Introduction to comparative politics

Politics
= making public authoritative decisions
- public : they concern every aspect of a society’s life, we focus only on public decisions
- authoritative: decisions are binding

What makes a decision authoritative? POWER
Power is the ability of an individual or a group of individuals to achieve their own goals, when other
are trying to prevent them to realise them (Max Weber): Here again: the decisions are public, made
by public institutions

3 types:

1) Traditional
2) Charismatic
3) Rational-legal



Political science:
- is a very young discipline, predecessors wrote in a non-normative way
- evolves a lot because societies change a lot

Predecessors: aristoteles - macchiavelli (photos: giovanni sartori - arend lijphart)




Comparative politics is a-normative= we are not judging whether a specific phenomenon is good or
bad




2

,Hannah Ongenae


Split of definition of comparative political institutions:
- Comparative: refers to the methodology, how? (how do we know the way political party
systems have evolved? by comparing)

- Politics: what? we focus only on public decisions
EXAM = the human activity of making authoritative and public decisions
Public because it applies to all citizens, it has nothing to do with the private sphere of citizens
eg: rules of META are important because they affect millions of people BUT it doesn’t apply
to politics
! distinction is blurred. We in this course are only interested in the rules made by public
institutions. All private companies are affected by decisions made by public institutions
Aritstoteles: man is by nature a political animal

- EXAM Institutions: is a stable, valued, recurring pattern of behavior created by humans.
These are socially constructed, created by humans, they are not given: Build with time,
agreement, citizens, top-down or bottom-up processes.

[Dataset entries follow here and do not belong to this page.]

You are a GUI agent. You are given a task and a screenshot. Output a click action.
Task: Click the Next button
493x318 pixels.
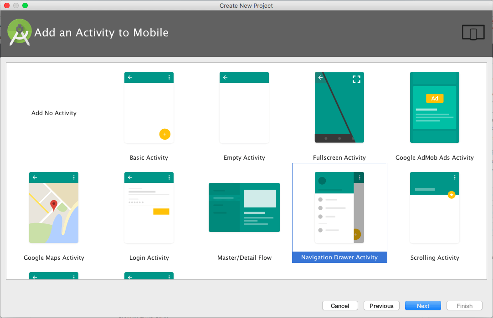(423, 305)

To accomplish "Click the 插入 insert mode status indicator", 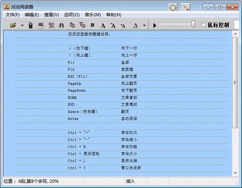I will click(130, 182).
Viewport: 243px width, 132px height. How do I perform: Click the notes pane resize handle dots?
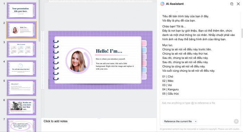coord(99,119)
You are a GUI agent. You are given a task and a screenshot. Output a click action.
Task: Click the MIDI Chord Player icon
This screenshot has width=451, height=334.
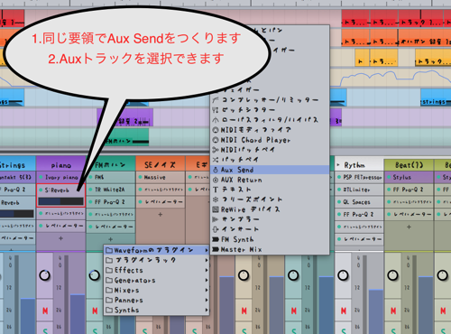[216, 140]
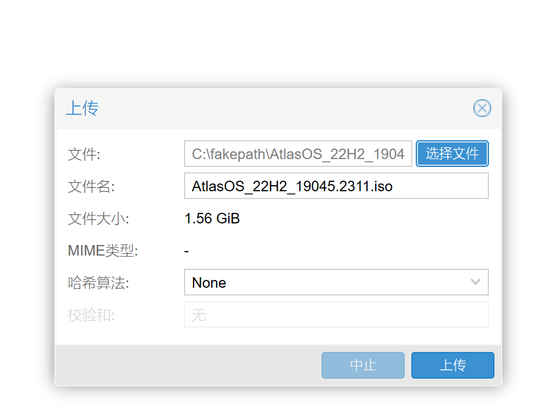Click the greyed-out 校验和: label
The image size is (551, 413).
(91, 315)
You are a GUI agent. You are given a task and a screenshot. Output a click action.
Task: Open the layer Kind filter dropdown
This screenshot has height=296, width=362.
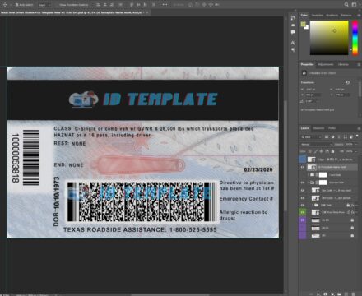pos(311,136)
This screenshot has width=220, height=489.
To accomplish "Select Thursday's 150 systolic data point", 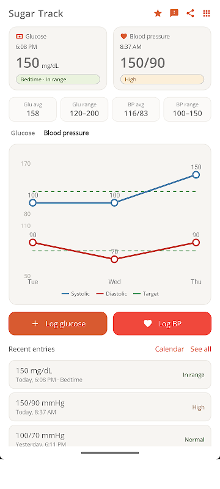I will 196,175.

eg of institutions: a parliament, NATO, marriage (more abstract, not a formal institution
because it does not have a physical place), a church (formal), the army (formal), elections
(formal because there is a law that specify how elections should be held), ownership (not
that concrete, contractualized), constitutions (declare that a republic is a republic),
international treaties, codes

1) Formal institutions: rule of law (approach to rules), written (character of rules),
potentially open to scrutiny (regarding transparency, they can be changed)

Example of non-written institutions: UK or Israël

2) Informal institutions: socially, shared rules, usually unwritten, that are created,
communicated, and enforced outside of officially sanctioned channels, not open to
scrutiny
eg: respect, loyalty, honor, clan politics, social trust, clientelism (exchange between a
candidate and a voter, I give you something and in return you vote for me, illegal! or
take a picture of the vote and the candidate will give you something in return)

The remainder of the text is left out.